Interest Rates: 2025 vs. 2026 and the Current Outlook
By: Scott Williams
The interest rate environment in 2025 ultimately delivered meaningful relief after an extended period of elevated yields. However, for commercial real estate investors, the timing, volatility, and reliability of those moves proved just as important as the absolute decline in rates.
While long-term Treasury yields finished the year materially below their highs, shifting expectations around Federal Reserve policy and episodic market disruptions limited the impact of lower rates on transaction activity for much of the year.

The Fed’s Actions and Market Interpretation in 2025
Over the course of the year, the Federal Reserve delivered three 25-basis-point cuts to the Fed Funds rate.

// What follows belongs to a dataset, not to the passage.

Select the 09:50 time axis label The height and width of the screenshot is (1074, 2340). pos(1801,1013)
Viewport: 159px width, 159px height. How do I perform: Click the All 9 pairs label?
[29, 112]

These moves provided meaningful relief to short-term fixed and floating rates, while also contributing to improved long-term fixed-rate pricing.

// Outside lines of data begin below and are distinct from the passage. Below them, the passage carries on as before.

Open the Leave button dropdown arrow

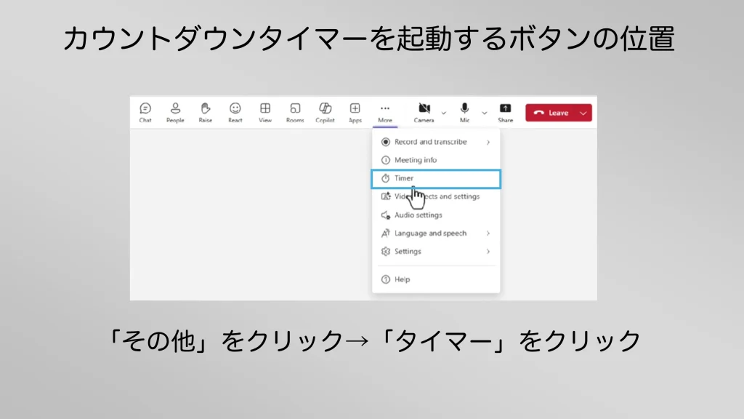tap(583, 113)
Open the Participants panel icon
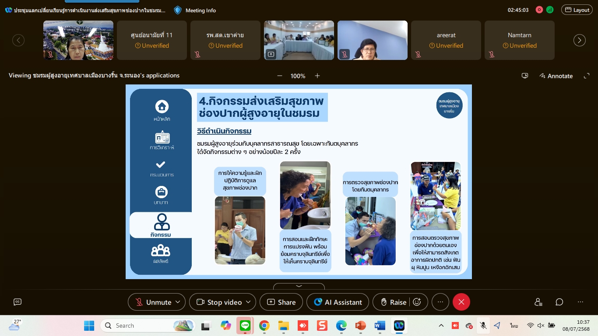This screenshot has width=598, height=336. pyautogui.click(x=538, y=302)
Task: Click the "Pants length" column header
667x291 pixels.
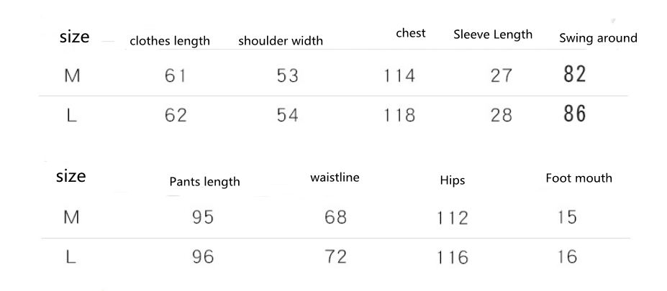Action: [204, 182]
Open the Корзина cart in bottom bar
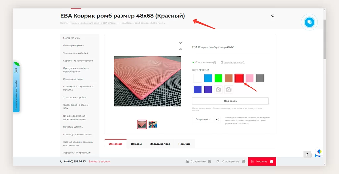Image resolution: width=339 pixels, height=174 pixels. [x=262, y=161]
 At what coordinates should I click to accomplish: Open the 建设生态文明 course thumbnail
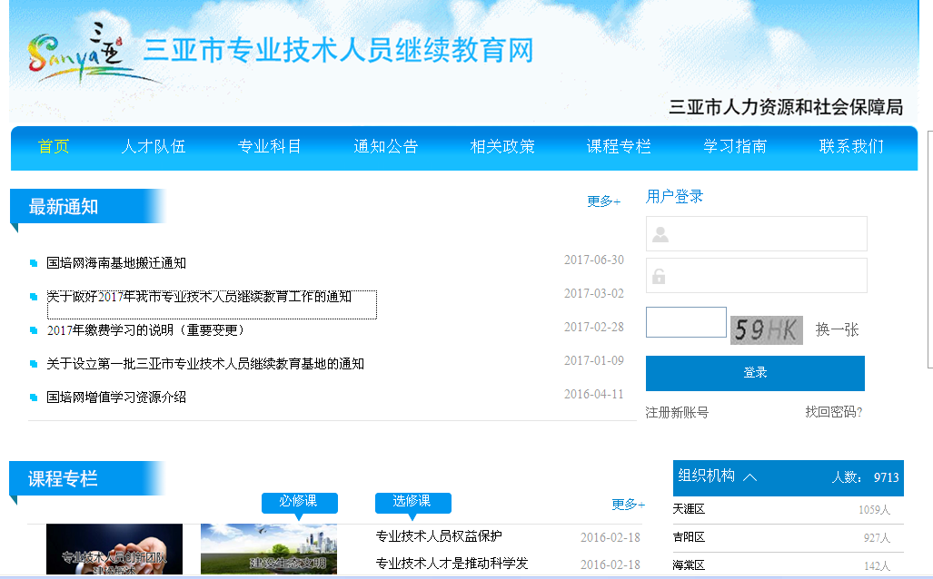tap(268, 550)
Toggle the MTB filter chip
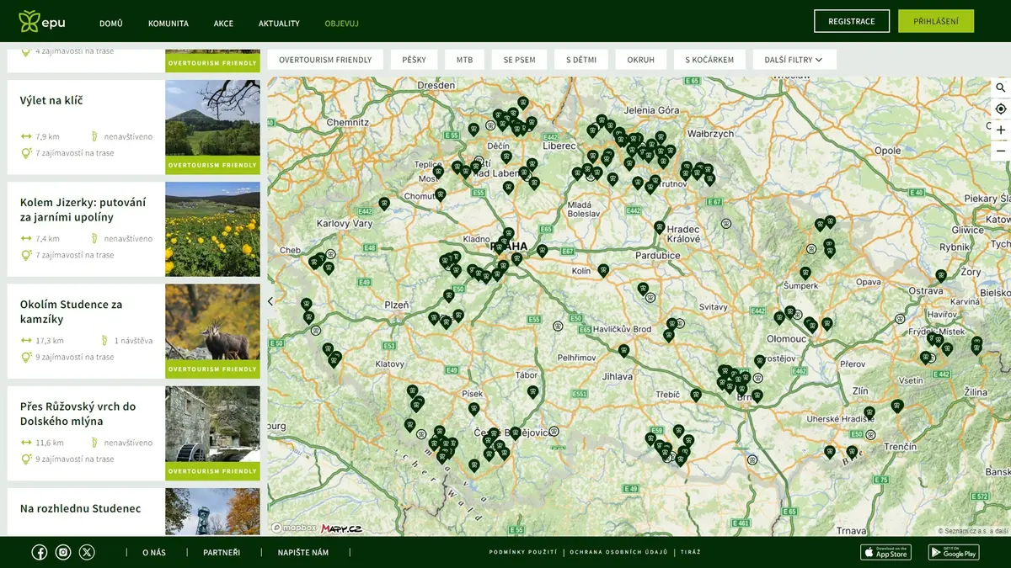1011x568 pixels. [465, 60]
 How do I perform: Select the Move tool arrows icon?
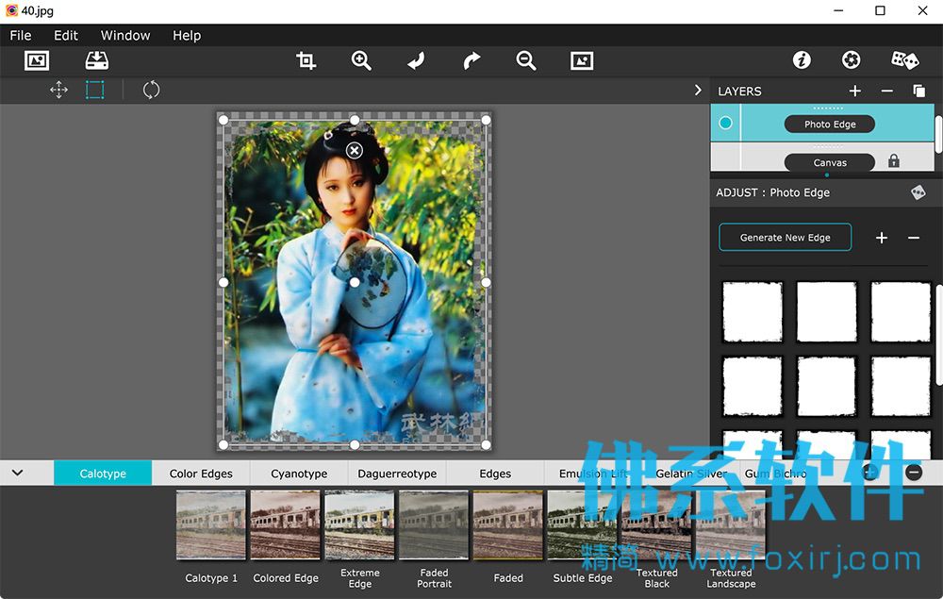pos(58,91)
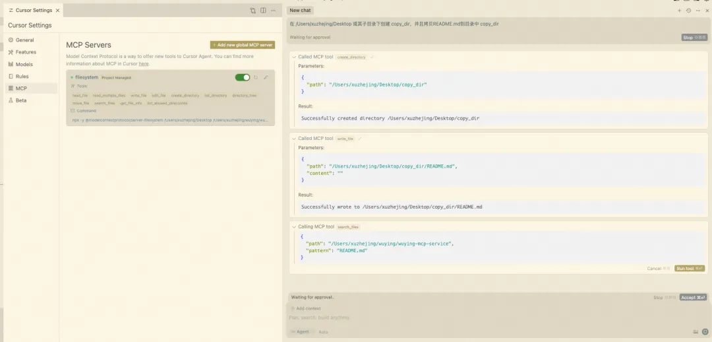The height and width of the screenshot is (342, 712).
Task: Open the Auto model selector
Action: [x=323, y=331]

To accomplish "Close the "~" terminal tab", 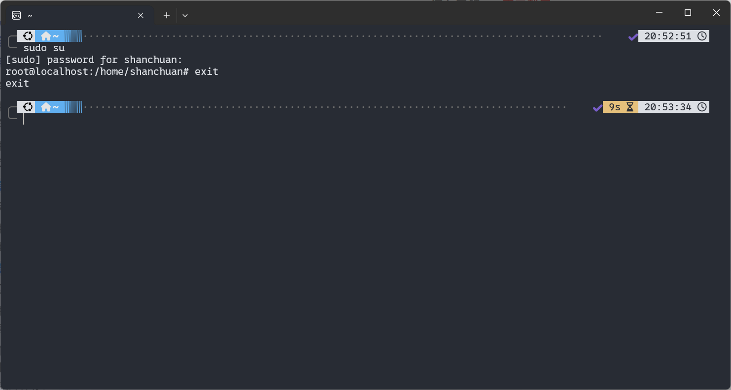I will pos(140,15).
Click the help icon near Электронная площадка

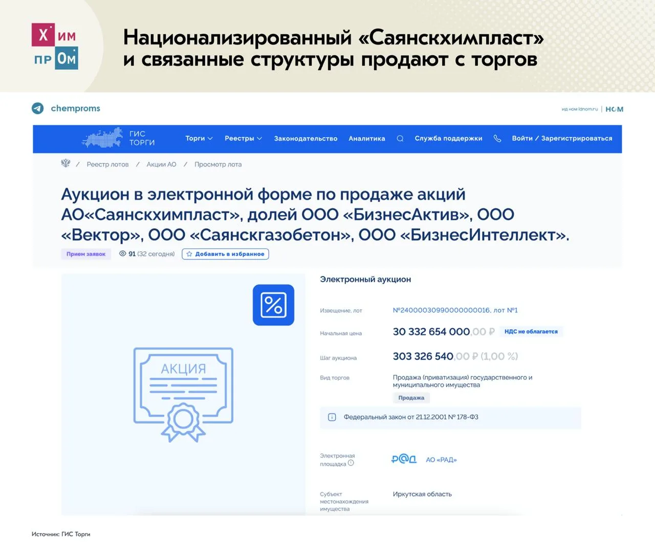click(351, 463)
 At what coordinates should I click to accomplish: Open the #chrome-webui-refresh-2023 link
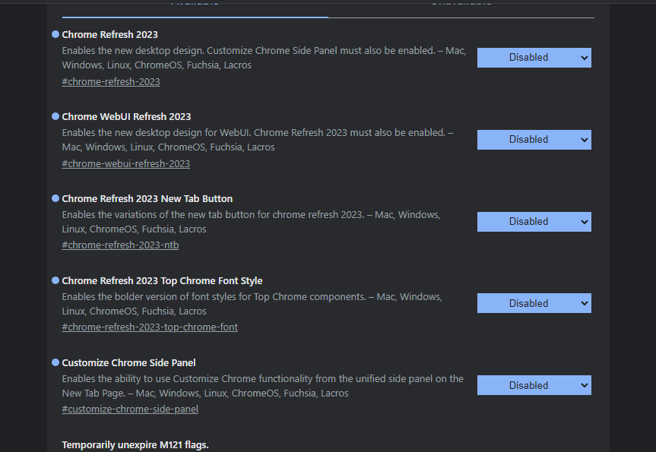pos(125,163)
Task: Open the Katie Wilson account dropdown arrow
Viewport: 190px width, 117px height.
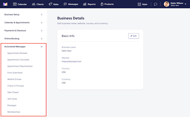Action: [x=186, y=4]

Importantly, while markets broadly anticipated three cuts entering the year, the Fed’s December 2024 projections called for only two. Internal debate within the FOMC remained elevated throughout 2025, and shifting guidance created friction between market expectations and policy execution.
As a result, rate relief arrived later and with less certainty than many investors had hoped. While borrowing conditions improved toward year-end, the lack of early-year clarity limited transaction volume for much of 2025. Borrowers and buyers who were able to delay activity until the fourth quarter generally benefited from more favorable and predictable conditions.
Early 2026: A More Constructive Starting Point
Seven days into the year and there have already been some major geopolitical surprises, but to date, they have not materially disrupted the bond market. The 10-year Treasury has remained relatively stable in the low-4% range following the Fed’s December meeting, holding levels well below much of what investors experienced throughout 2025.
Historically, a 4.0% 10-year Treasury has served as an important psychological and underwriting threshold for commercial real estate investors. Sustained levels at or below this range have the potential to materially improve borrowing assumptions and support increased transaction activity, particularly if volatility remains contained.
The Fed’s 2026 Outlook: Dispersion and Uncertainty
The Fed’s current projections for 2026 reflect an unusually wide dispersion of views among policymakers. The median forecast implies only one rate cut for the year — a projection supported by just four of the nineteen FOMC participants.
Notable:
- Three members project a rate increase in 2026
- One member projects as many as six cuts

This degree of divergence highlights the challenges the Fed faces as it navigates lagging economic data, revised employment figures, and disruptions caused by recent government shutdowns. Chair Powell has described recent policy debates as “spirited,” a characterization consistent with the current dot plot.
Adding another layer of uncertainty, Jerome Powell’s term as Chair ends in May 2026. Markets broadly expect a new appointee to lean more dovish, potentially increasing the odds of additional easing. However, structural constraints within the FOMC remain important — twelve members vote on policy decisions, and only one current voting member is scheduled to rotate off in 2026.
Market Pricing for 2026 Rate Cuts
Despite dispersion within the Fed’s projections, market pricing has remained comparatively stable. Currently, futures markets imply approximately two rate cuts in 2026, with the first expected around June and a second projected for September.
That said, expectations remain probabilistic rather than definitive. Roughly a quarter of the market is pricing three or more cuts by year-end, underscoring the sensitivity of forward expectations to incoming data and policy communication.
While the Fed’s internal outlook remains fragmented, the bond market continues to provide a clearer signal — suggesting a gradual, measured easing cycle rather than abrupt shifts in policy.

Conclusion: Rates, Expectations, and CRE in 2026
The experience of 2025 reinforced an important lesson for commercial real estate investors: expectations and volatility matter as much as absolute rate levels.
While lower Treasury yields and eventual Fed cuts provided relief, shifting guidance and episodic disruptions limited transaction momentum until rate expectations stabilized. Capital deployment responded not simply to lower rates, but to greater confidence in the forward path of policy.
Looking ahead to 2026, markets appear to be pricing a continuation of gradual easing, even as policymakers’ own forecasts reflect notable dispersion. For commercial real estate investors, this divergence underscores a familiar challenge — navigating not just where rates may settle, but how consistently that path unfolds.
In practical terms:
- Lower long-term yields improve borrowing conditions,
- But transaction volume will respond most meaningfully when volatility subsides,
- And when underwriting assumptions can be made with confidence.
In that context, the outlook for 2026 is cautiously constructive. If rate stability holds and forward expectations continue to align, the environment may finally support a broader recovery in transaction activity across commercial real estate markets.